Exercise directions: Exactly the lines from the one containing "தொட்டால் பூமலரும் malar 2-1 (551, 1988)" through the end of the entries, both ends included, are to be output.

Study material:
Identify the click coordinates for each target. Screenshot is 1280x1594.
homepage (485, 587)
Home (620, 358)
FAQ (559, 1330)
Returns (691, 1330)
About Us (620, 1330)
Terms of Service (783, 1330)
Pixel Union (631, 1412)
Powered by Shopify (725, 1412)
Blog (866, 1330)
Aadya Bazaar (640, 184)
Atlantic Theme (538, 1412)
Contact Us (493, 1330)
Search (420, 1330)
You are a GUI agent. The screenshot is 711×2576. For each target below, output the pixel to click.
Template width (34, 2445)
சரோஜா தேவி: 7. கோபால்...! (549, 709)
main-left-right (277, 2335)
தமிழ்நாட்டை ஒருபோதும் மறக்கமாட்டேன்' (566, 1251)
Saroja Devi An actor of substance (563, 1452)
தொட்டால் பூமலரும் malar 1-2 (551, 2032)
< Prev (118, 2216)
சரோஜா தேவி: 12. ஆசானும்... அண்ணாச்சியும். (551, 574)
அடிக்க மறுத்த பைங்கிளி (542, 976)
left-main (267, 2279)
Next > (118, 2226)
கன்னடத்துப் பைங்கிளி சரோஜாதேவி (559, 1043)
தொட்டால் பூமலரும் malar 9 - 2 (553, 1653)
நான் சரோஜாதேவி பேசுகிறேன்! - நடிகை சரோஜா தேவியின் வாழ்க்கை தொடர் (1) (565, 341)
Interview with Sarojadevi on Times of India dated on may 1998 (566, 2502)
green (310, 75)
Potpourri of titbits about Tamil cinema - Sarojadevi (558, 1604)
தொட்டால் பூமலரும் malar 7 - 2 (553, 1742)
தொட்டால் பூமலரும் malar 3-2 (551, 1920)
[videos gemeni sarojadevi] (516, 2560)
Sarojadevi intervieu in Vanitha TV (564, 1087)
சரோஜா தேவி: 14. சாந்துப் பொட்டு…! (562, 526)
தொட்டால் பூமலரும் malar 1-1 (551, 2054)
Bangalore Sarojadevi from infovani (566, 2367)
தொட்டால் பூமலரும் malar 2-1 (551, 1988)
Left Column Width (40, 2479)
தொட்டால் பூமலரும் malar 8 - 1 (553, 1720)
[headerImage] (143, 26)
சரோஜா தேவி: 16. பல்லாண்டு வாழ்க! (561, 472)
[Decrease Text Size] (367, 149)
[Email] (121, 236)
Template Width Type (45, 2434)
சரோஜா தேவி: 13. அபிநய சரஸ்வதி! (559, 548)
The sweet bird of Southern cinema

Output of the exercise:
தொட்டால் பூமலரும் malar 2-1 (551, 1988)
Left Column Width (40, 2479)
தொட்டால் பூமலரும் malar 8 - 1 (553, 1720)
[headerImage] (143, 26)
சரோஜா தேவி: 16. பல்லாண்டு வாழ்க! (561, 472)
[Decrease Text Size] (367, 149)
[Email] (121, 236)
Template Width Type (45, 2434)
சரோஜா தேவி: 13. அபிநய சரஸ்வதி! (559, 548)
The sweet bird of Southern cinema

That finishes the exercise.